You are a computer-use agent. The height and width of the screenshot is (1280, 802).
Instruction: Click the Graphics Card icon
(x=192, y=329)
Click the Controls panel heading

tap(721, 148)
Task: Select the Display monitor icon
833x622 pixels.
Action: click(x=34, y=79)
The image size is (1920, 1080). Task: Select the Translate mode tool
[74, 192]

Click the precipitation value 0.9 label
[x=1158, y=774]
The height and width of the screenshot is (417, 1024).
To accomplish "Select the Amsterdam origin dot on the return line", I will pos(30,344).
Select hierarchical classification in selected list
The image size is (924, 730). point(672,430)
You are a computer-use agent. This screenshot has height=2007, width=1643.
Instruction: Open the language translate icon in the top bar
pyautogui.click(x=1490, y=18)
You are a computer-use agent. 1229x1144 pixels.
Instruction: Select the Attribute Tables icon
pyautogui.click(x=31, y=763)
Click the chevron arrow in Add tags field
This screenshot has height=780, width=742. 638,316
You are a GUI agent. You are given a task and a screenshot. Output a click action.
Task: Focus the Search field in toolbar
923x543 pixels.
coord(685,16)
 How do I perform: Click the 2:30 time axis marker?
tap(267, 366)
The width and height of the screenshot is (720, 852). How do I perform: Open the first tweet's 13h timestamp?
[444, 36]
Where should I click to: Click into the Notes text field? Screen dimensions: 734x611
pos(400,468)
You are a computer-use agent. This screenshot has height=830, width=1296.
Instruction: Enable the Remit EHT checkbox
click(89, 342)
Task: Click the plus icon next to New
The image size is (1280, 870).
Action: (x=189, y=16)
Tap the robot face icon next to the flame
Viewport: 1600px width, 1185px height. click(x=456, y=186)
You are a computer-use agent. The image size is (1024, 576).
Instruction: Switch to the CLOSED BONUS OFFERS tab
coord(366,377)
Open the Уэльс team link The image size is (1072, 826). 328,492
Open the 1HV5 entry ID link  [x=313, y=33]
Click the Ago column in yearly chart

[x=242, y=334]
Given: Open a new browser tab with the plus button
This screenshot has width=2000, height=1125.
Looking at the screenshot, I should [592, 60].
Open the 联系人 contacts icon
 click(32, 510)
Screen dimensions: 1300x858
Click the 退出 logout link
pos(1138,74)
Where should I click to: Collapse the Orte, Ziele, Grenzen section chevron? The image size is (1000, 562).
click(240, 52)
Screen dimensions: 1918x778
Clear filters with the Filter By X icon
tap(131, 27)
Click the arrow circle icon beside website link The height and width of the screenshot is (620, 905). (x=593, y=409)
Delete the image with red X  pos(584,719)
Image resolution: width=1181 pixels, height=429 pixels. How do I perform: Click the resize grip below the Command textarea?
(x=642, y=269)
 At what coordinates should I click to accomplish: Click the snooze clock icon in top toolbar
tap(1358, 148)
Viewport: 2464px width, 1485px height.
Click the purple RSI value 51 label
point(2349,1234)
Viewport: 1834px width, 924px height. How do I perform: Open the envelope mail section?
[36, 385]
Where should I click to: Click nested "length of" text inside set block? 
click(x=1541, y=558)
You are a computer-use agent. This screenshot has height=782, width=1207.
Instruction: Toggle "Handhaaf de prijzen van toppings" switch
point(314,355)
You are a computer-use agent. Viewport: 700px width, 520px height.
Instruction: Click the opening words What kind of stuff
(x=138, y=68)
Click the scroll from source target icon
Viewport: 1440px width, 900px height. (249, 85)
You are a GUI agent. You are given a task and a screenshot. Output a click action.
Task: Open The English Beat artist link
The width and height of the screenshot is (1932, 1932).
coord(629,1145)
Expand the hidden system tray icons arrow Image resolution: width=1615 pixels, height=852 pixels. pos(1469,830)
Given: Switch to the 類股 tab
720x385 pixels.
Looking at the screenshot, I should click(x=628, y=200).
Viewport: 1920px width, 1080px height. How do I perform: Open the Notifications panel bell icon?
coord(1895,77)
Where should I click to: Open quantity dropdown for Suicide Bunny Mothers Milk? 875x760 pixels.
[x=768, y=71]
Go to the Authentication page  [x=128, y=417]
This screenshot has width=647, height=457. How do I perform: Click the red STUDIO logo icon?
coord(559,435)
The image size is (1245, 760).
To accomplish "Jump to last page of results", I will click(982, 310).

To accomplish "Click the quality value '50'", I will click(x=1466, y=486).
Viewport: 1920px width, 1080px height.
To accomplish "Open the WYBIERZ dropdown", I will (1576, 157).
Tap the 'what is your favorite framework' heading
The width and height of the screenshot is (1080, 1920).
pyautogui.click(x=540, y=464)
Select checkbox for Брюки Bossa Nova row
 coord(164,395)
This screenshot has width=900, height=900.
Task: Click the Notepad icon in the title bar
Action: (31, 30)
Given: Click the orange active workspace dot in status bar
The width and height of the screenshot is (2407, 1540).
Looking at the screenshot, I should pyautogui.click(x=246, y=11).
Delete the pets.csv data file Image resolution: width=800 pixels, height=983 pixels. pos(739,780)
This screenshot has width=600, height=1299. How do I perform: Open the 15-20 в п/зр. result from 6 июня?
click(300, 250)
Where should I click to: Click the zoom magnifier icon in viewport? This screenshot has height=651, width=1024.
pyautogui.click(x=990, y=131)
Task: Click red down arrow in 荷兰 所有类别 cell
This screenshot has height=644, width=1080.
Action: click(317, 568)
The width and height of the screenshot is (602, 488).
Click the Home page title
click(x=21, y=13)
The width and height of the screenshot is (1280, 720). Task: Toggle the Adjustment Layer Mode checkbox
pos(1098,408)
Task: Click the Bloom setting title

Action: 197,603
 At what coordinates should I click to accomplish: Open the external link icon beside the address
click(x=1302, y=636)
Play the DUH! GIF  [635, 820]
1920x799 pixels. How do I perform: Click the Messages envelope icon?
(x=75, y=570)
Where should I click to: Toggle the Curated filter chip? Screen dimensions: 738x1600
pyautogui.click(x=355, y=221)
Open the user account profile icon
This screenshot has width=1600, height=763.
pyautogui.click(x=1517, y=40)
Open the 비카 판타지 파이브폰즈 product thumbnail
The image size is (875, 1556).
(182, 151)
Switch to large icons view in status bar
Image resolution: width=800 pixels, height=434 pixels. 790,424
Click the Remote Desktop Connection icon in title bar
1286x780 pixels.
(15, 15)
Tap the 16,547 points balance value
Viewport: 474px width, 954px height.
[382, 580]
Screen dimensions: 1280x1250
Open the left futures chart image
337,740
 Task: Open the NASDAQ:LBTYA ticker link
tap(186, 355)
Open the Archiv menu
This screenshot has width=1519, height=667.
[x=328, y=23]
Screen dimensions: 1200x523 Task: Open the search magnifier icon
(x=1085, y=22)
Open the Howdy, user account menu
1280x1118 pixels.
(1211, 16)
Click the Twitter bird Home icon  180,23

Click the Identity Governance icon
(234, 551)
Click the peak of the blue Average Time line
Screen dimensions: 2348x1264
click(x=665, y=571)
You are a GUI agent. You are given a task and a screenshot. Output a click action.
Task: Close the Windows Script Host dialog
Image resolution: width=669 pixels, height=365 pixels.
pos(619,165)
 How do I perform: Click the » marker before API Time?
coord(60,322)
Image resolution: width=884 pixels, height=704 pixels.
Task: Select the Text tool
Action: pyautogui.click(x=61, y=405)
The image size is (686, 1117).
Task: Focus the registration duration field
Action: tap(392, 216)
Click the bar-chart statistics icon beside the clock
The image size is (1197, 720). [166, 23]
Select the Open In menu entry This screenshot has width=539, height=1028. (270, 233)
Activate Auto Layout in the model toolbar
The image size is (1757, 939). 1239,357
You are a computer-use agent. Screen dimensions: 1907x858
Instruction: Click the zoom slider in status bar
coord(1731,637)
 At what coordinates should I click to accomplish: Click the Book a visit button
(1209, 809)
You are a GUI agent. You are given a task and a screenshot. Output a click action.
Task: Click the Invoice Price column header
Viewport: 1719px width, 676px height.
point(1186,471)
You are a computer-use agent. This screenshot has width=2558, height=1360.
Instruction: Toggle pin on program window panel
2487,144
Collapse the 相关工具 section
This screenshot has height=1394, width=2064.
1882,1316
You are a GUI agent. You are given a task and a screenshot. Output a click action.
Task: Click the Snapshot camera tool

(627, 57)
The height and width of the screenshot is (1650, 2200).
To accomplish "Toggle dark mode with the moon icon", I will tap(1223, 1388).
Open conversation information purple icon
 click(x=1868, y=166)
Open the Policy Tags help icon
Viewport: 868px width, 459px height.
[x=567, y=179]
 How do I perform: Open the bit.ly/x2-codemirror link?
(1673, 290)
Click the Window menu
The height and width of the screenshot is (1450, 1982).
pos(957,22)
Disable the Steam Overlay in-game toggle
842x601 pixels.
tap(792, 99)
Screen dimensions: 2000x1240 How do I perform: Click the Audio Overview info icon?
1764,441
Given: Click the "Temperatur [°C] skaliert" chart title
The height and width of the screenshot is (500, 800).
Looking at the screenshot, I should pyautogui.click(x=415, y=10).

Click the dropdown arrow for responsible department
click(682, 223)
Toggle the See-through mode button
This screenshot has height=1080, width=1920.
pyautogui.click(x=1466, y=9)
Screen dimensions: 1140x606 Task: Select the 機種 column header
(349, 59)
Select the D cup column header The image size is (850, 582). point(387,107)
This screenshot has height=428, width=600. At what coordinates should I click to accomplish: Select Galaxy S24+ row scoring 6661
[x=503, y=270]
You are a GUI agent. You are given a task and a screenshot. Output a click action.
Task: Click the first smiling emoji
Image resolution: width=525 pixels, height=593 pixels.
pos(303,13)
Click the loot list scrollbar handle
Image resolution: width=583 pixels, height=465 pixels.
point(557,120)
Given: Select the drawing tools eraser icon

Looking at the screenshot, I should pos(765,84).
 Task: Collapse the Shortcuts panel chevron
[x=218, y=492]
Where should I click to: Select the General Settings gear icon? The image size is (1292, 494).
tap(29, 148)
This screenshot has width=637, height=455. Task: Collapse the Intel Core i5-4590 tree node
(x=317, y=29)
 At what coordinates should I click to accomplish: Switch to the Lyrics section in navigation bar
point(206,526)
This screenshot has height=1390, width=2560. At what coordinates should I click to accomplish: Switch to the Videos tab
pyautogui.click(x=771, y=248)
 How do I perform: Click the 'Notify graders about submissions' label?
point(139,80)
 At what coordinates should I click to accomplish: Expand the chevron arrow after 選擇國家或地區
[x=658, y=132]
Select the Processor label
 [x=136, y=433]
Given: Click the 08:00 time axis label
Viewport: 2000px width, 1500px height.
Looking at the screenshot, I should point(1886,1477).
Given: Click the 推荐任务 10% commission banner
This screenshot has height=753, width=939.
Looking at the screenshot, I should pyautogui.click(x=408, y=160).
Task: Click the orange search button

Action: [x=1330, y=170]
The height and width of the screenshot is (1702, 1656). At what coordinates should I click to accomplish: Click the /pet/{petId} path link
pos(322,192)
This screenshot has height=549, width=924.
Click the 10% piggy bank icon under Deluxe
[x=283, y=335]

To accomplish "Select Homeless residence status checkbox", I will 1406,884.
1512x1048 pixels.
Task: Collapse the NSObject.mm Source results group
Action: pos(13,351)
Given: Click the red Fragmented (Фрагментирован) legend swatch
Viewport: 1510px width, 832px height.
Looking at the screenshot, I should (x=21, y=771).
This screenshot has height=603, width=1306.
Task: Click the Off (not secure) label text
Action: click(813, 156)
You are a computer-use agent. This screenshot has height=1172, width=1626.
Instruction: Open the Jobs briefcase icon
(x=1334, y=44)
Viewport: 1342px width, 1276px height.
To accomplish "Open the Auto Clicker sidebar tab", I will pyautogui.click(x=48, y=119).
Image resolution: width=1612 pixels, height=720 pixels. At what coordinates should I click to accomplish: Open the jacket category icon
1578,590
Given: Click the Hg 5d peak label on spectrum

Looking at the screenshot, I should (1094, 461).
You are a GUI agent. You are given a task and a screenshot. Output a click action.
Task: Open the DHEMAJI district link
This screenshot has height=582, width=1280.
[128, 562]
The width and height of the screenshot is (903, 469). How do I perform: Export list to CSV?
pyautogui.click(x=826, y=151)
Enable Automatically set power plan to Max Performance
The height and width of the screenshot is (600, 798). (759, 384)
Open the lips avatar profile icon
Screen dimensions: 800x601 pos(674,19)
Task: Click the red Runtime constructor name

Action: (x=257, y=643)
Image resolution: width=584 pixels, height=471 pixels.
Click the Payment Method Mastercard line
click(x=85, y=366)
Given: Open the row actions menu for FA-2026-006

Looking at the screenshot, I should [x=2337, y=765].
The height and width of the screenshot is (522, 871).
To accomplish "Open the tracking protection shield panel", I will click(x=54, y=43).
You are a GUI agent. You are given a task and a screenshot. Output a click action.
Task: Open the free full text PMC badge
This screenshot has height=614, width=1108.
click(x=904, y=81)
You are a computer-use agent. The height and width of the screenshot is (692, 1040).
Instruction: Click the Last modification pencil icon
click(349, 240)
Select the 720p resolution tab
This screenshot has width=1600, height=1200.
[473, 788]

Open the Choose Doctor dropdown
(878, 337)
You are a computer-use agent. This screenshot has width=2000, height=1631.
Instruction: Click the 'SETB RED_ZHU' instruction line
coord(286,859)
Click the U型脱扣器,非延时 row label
..............................
■ **PROBLEM REQUIREMENTS**: In the material above, starting at the line containing "Given: Open a" and ending at the line containing "pos(1138,74)", change "logout link" to "sign-out link". Give back only those lines, with everything else left the same.

■ **THE ANSWER**:
Given: Open a new browser tab with the plus button
This screenshot has width=2000, height=1125.
Looking at the screenshot, I should [592, 60].
Open the 联系人 contacts icon
 click(32, 510)
Screen dimensions: 1300x858
Click the 退出 sign-out link
pos(1138,74)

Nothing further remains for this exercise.